Monday could be a career-defining moment for Spicer, a Washington veteran with decades of public relations experience.
Reporters were astonished on Saturday when Spicer came to the briefing room and read an angry statement about “deliberately false reporting,” claiming the press downplayed the crowd size that witnessed the new President’s inauguration.
Related: White House press secretary attacks media for accurately reporting inauguration crowds
“I’ve known Sean Spicer since he was the press aide to the House Budget Committee. I don’t know this Sean Spicer,” New York Times reporter Jonathan Weisman tweeted.
MSNBC host Mika Brzezinski likened it to a “hostage video,” suggesting that President Trump forced Spicer to do it. “That was pathetic. Embarrassing. Bad. Just bad.”
At least five of the things Spicer said in his five-minute speech were not true. He did not take questions in the briefing room, and he declined an interview request afterward.
It was “absolutely surprising and stunning,” Reuters reporter Jeff Mason, the president of the White House Correspondents Association, said on CNN’s “Reliable Sources.”
Monday was always expected to be Spicer’s first on-camera briefing.

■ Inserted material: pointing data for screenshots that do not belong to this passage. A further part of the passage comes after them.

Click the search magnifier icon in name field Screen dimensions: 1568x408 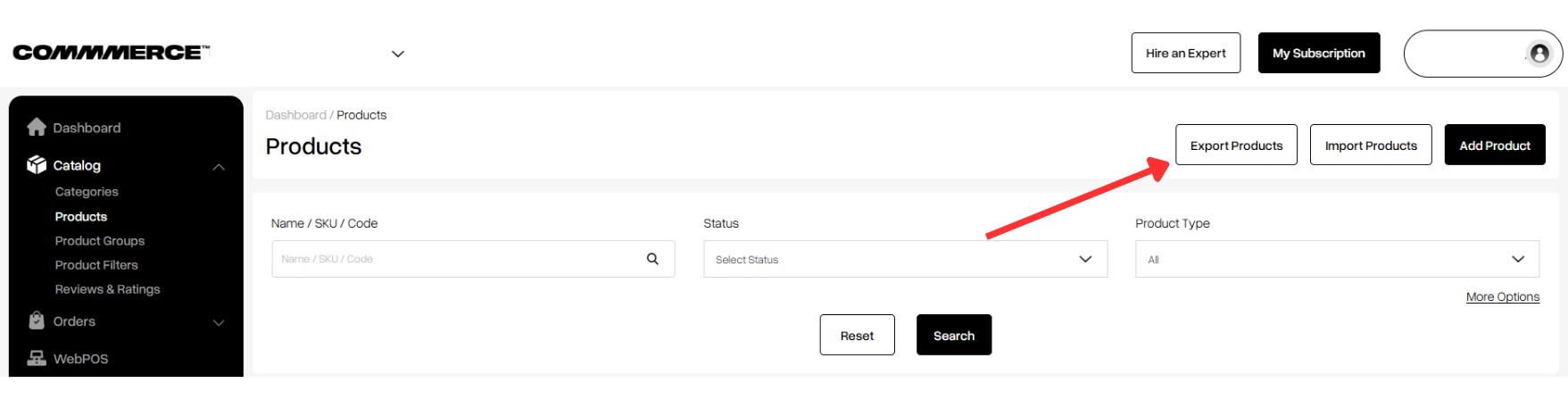tap(652, 259)
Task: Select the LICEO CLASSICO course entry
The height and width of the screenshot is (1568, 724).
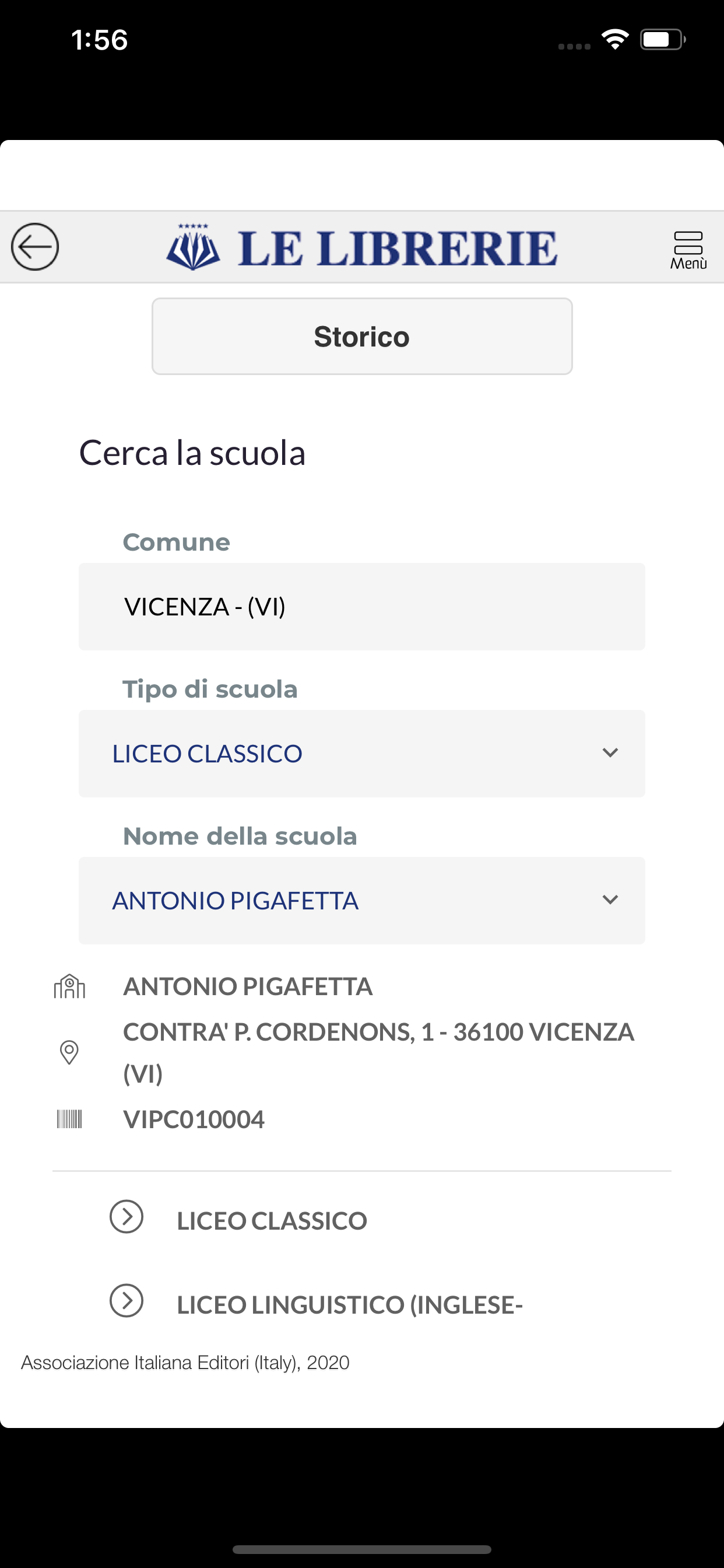Action: click(x=272, y=1220)
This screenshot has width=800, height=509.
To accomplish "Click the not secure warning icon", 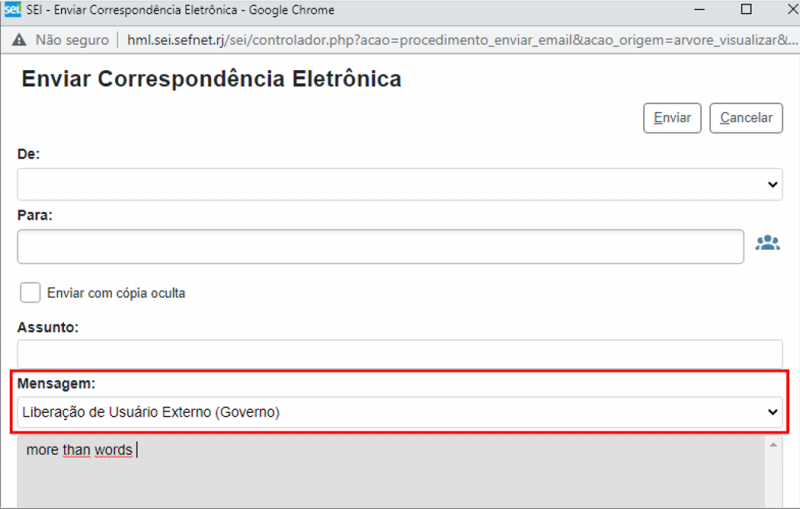I will pos(19,40).
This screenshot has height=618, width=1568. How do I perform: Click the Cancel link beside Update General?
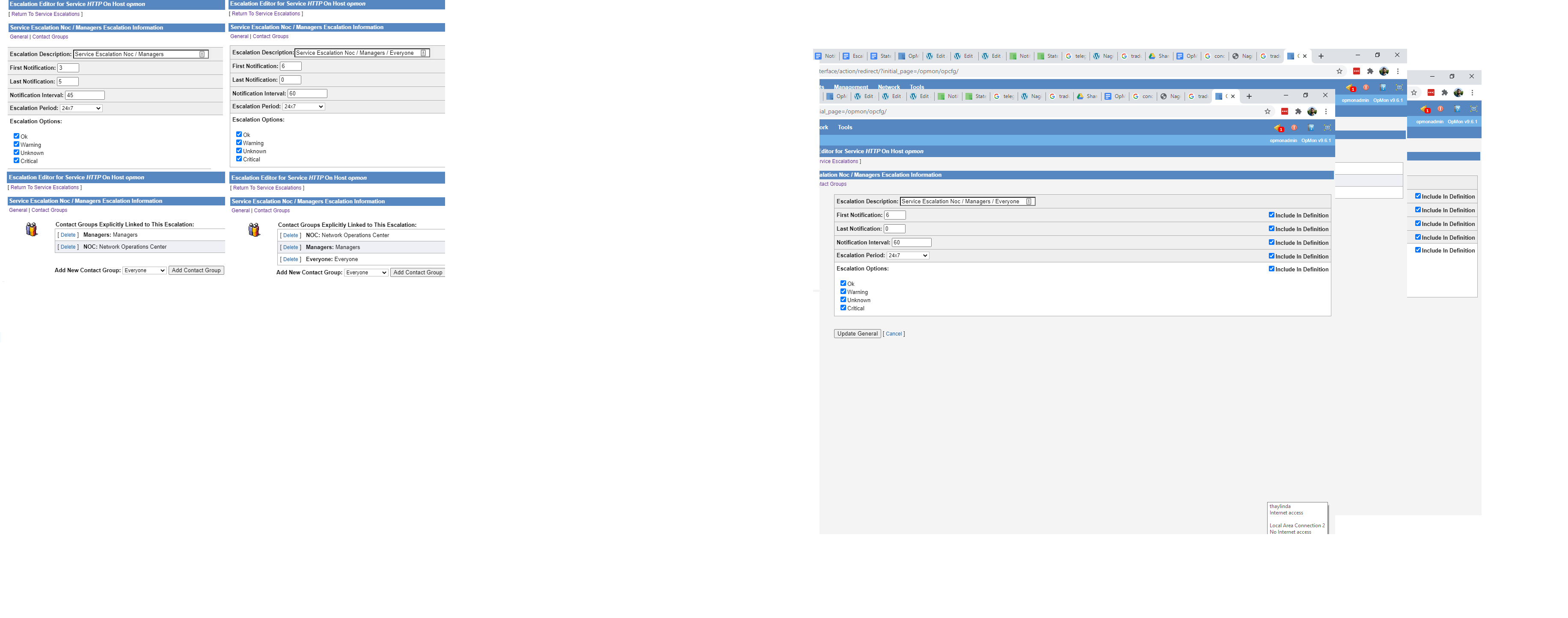click(894, 334)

The fallout from Saturday’s false statements raises the stakes considerably.
Bush administration press secretary Ari Fleischer said he’s concerned. Appearing on CBS on Monday morning, Fleischer advised Spicer to “cool the confrontation down.”
According to a longtime Trump aide, however, the new administration feels that it is already under siege from unfair reporters.
Trump officials, on behalf of their boss, are “planting a flag, saying they’re not going to tolerate this,” the aide said.
Trump himself spoke about his “running war with the media” on Saturday.
Spicer’s role is incredibly complicated because he is a liaison between the media and the president.
Earlier this month, Spicer spoke with former President Obama senior advisor David Axelrod about communications strategy, and he said “the one thing, whether you’re Republican or Democrat or independent, is that you have your integrity.”
“I have never lied,” he said, adding, “If you lose the respect and trust of the press corps you’ve got nothing.”